Work instruction:
Beginning with the line containing "This screenshot has width=1456, height=820.", transcribe every line exactly down to the last one in the records below, and drop the pictures.

Extracted records Start Marker

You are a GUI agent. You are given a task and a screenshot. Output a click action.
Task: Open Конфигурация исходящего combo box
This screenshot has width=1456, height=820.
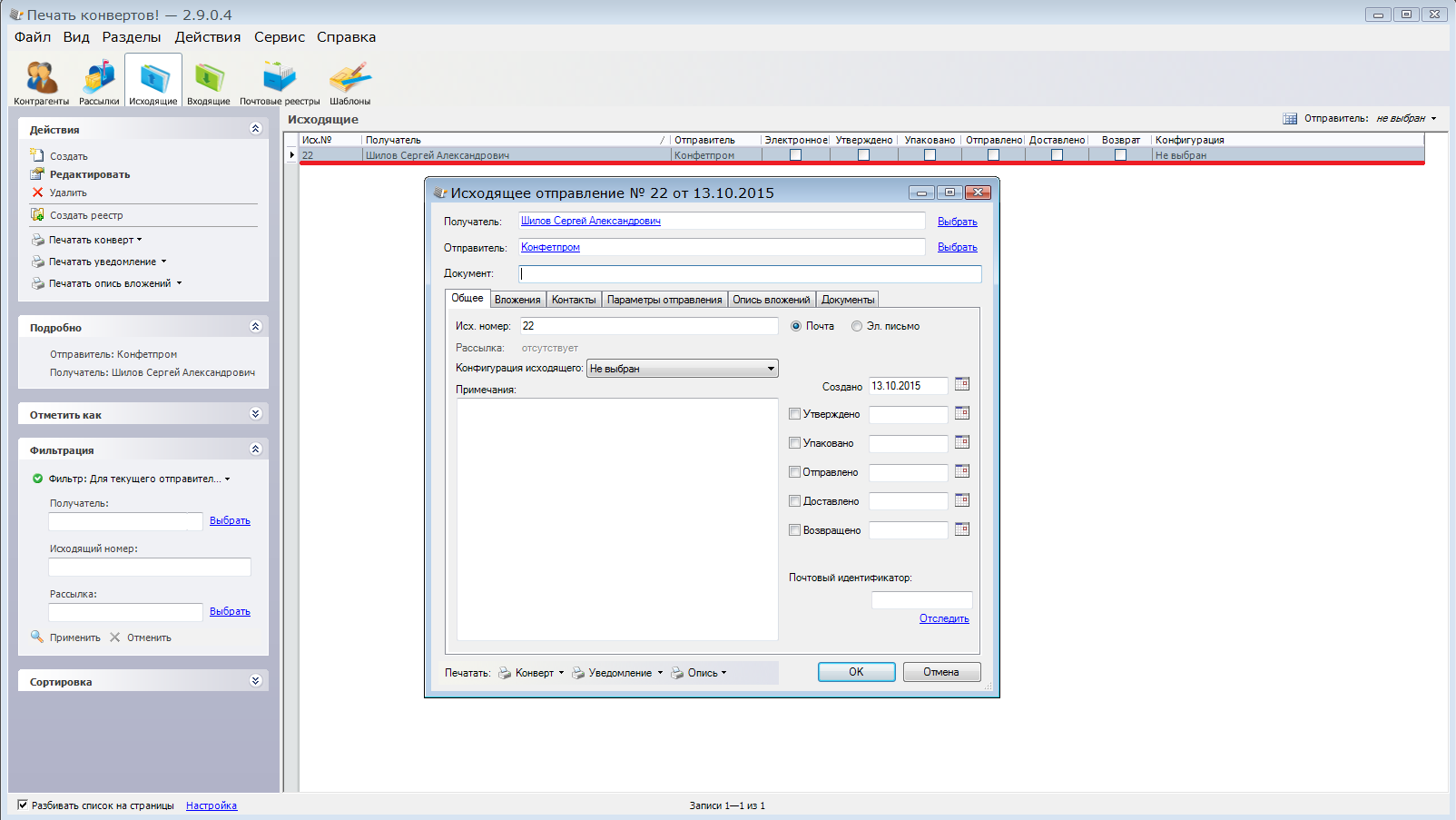682,369
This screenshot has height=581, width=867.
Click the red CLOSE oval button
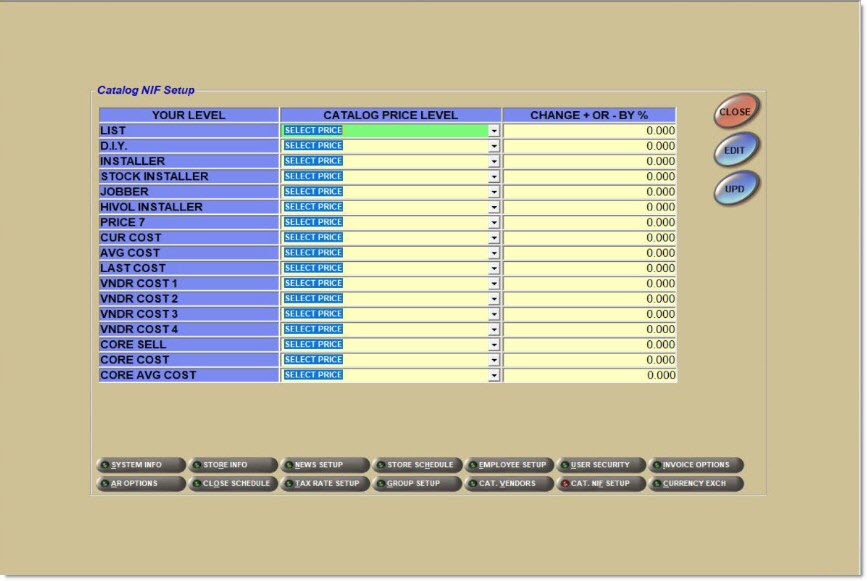coord(735,112)
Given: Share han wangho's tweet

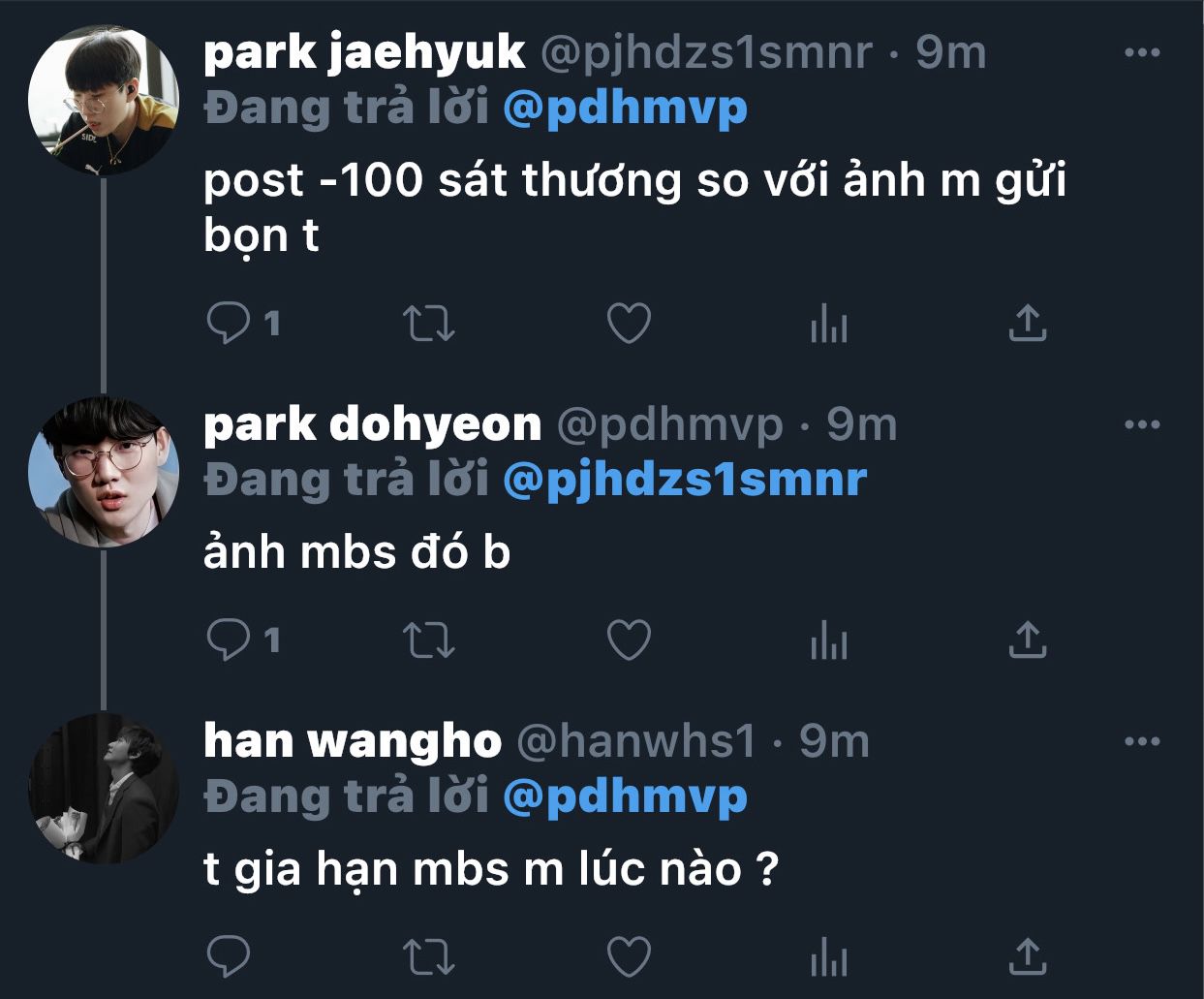Looking at the screenshot, I should (x=1028, y=956).
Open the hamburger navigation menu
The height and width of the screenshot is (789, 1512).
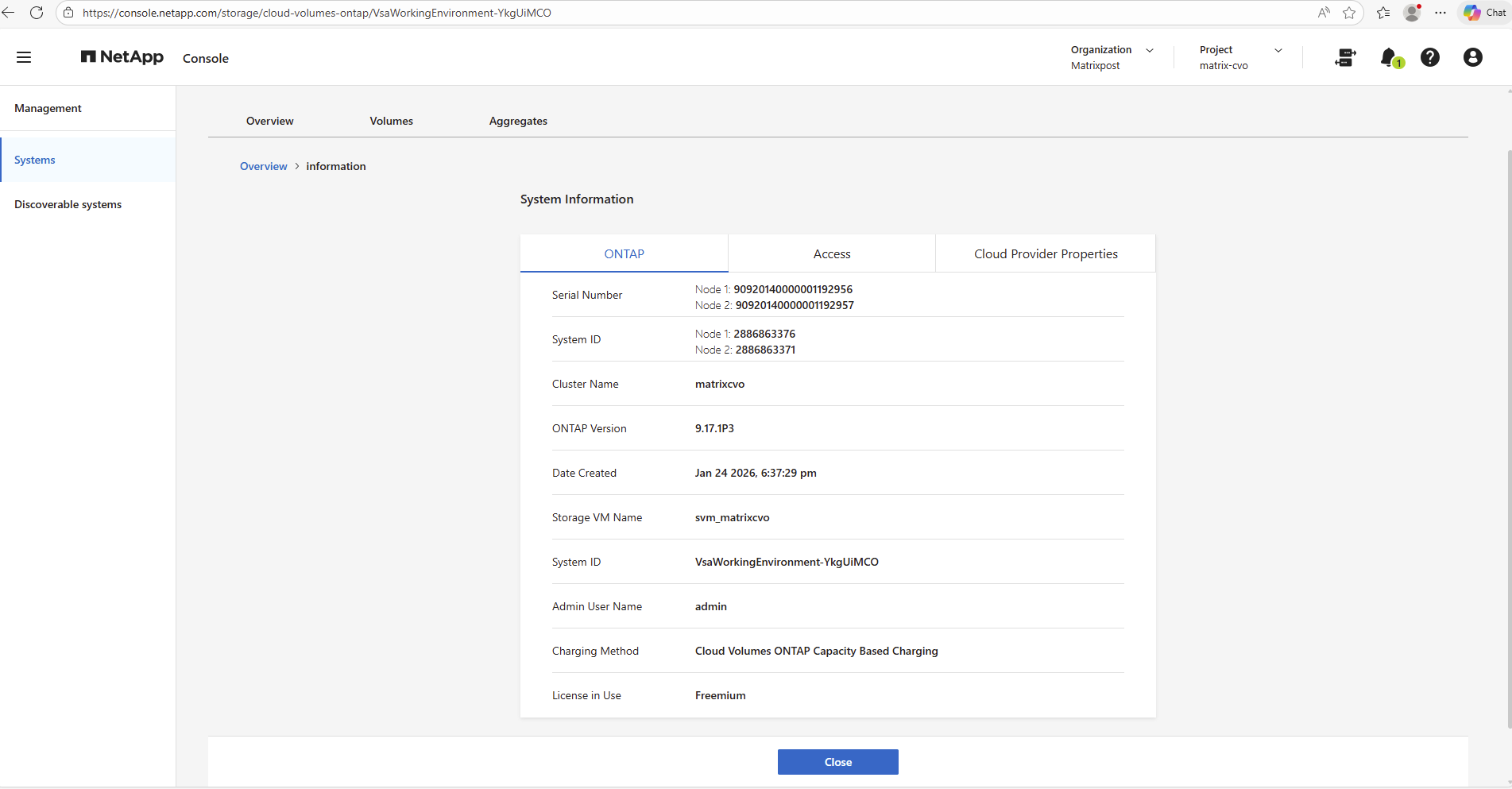coord(24,57)
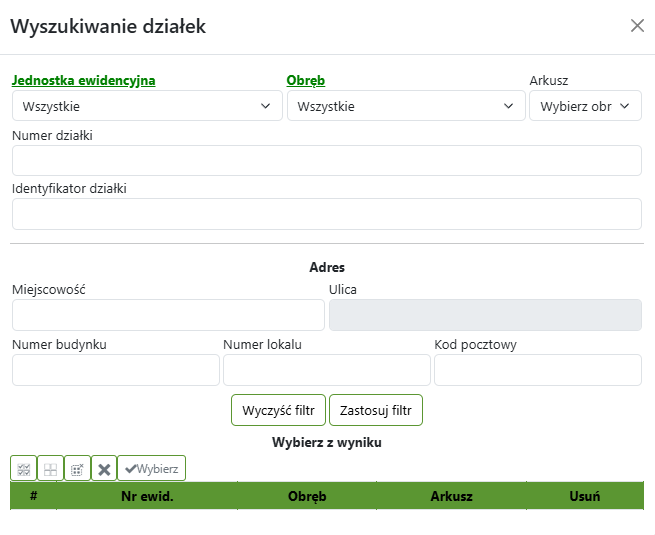The height and width of the screenshot is (535, 655).
Task: Expand the Obręb dropdown list
Action: [x=405, y=106]
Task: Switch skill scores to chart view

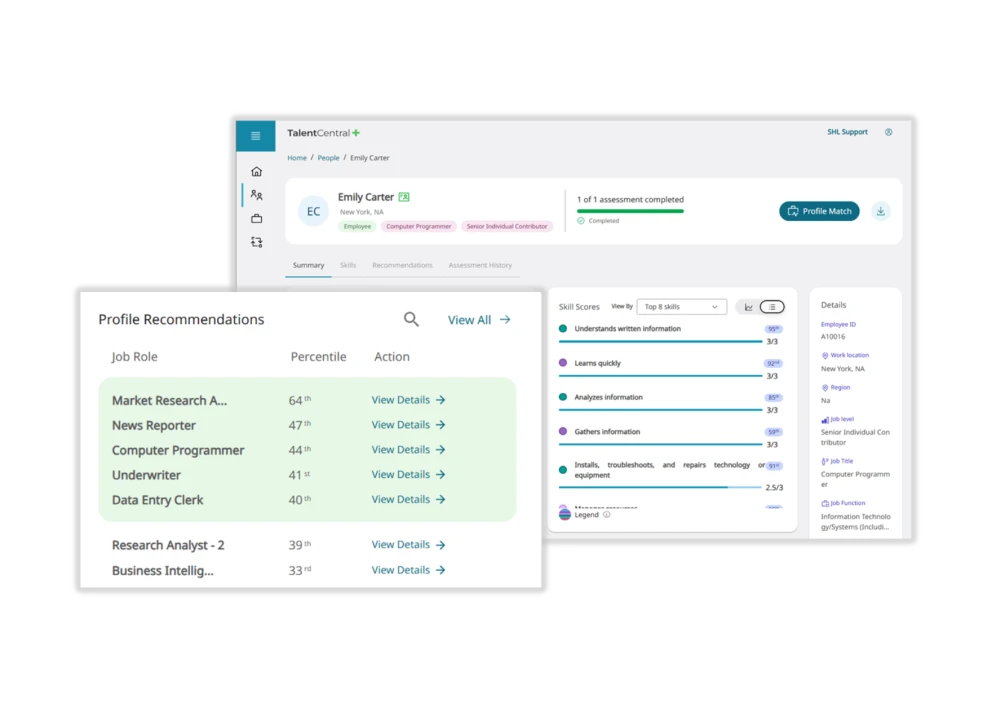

Extracted records End Marker

Exercise output:
This screenshot has width=1456, height=820.
682,369
This screenshot has height=581, width=867.
Click the red CLOSE oval button
coord(735,112)
Given: Share han wangho's tweet

Looking at the screenshot, I should (x=1028, y=956).
Open the hamburger navigation menu
The height and width of the screenshot is (789, 1512).
coord(24,57)
The height and width of the screenshot is (535, 655).
Task: Expand the Obręb dropdown list
Action: [x=405, y=106]
Task: Switch skill scores to chart view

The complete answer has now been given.